Farewell to UCT's own Peter Pan

11 August 2003


A parting of ways: Frank Molteno shares a few words of farewell.

One the eve of his 50th birthday and after just over 30 years as student, academic and administrator at UCT, Frank Molteno - dubbed by Deputy Vice-Chancellor Professor Martin West as "a Peter Pan of UCT" for his enduring youthful looks - bade farewell to colleagues and friends as he took early retirement at the end of July.

At a special farewell occasion hosted in Molteno's honour, university officials and administrators, council members and a horde of colleagues and associates fêted the former employment equity manager. Molteno, as West pointed out at the event, first came to UCT in 1971, and over the next couple of years notched up an enviable array of academic accolades (a BSocSci with distinction in sociology, as well as first-class honours and master's degrees with distinction in the same subject).

After lecturing in sociology for nearly 20 years, Molteno was appointed as UCT's first equal opportunity manager, a selection that raised a few eyebrows. But not those of former Vice-Chancellor Dr Mamphela Ramphele, who, West recounted, remarked smartly that: "We did not hire a white male - we hired Frank Molteno."

After a short stint as human resources advisor to the Faculty of Health Sciences, Molteno recently decided to take up early retirement. Heeding the call of his faith, he will - for the next three years at least - work for the Anglican Church's HIV/AIDS programme, serving in its 23 dioceses across a number of southern African countries.

"It has been an enormous privilege and an absolute pleasure to have served UCT over these many years," said Molteno. "Yes, I have given my heart and soul to UCT, but how UCT has reciprocated.

"It has given me just so incredibly much - a community of colleagues, a family of friends and a place where I could continue learning and growing for more than 30 years."
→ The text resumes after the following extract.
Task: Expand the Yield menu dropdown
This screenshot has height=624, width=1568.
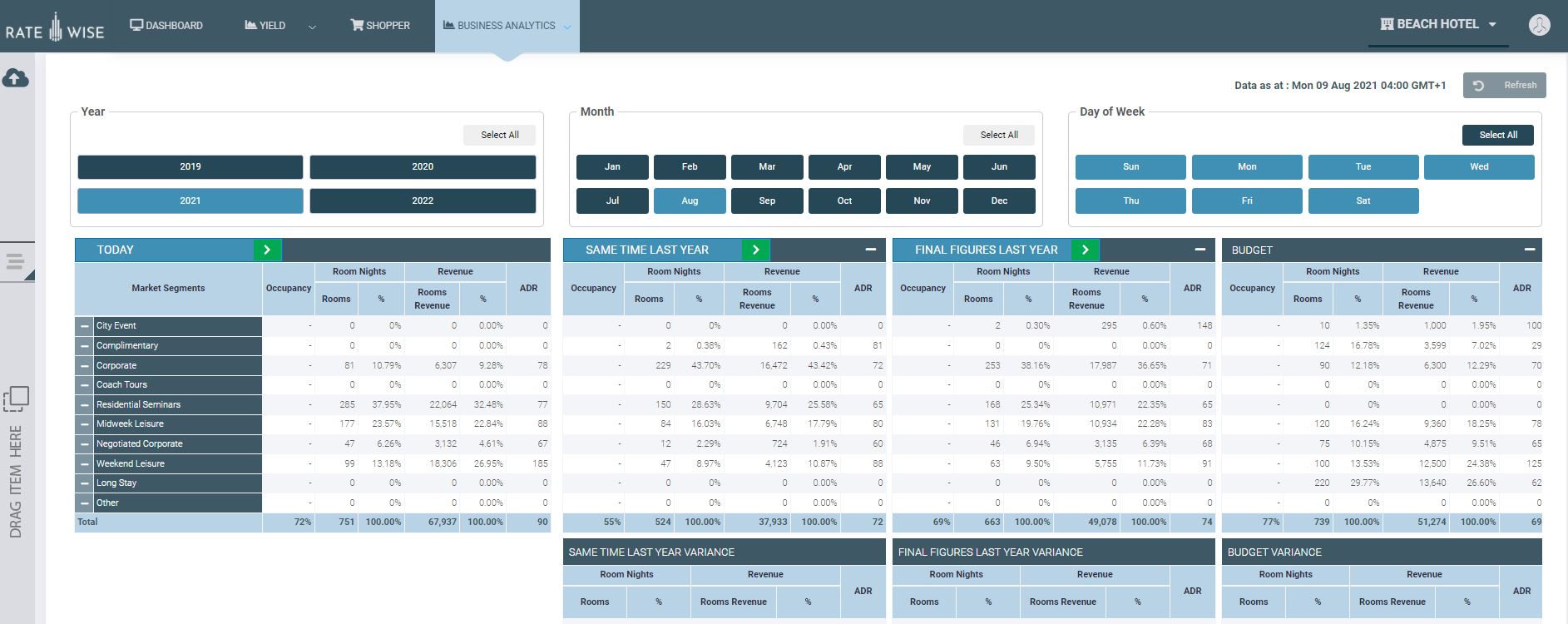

Many at the university, if their praises are anything to go by, will sorely miss Molteno. "Frank is a real mensch," said the human resource information and systems manager, Miriam Hoosain, who worked with him at the Employment Equity Unit.

"I don't think I've ever had a better manager or mentor. He always has other people's best interests at heart, and I've never seen anyone who develops other people as much as he does."

Dave van Eeden, the executive director of human resources at UCT, needed only two words to describe Molteno: "Absolute integrity."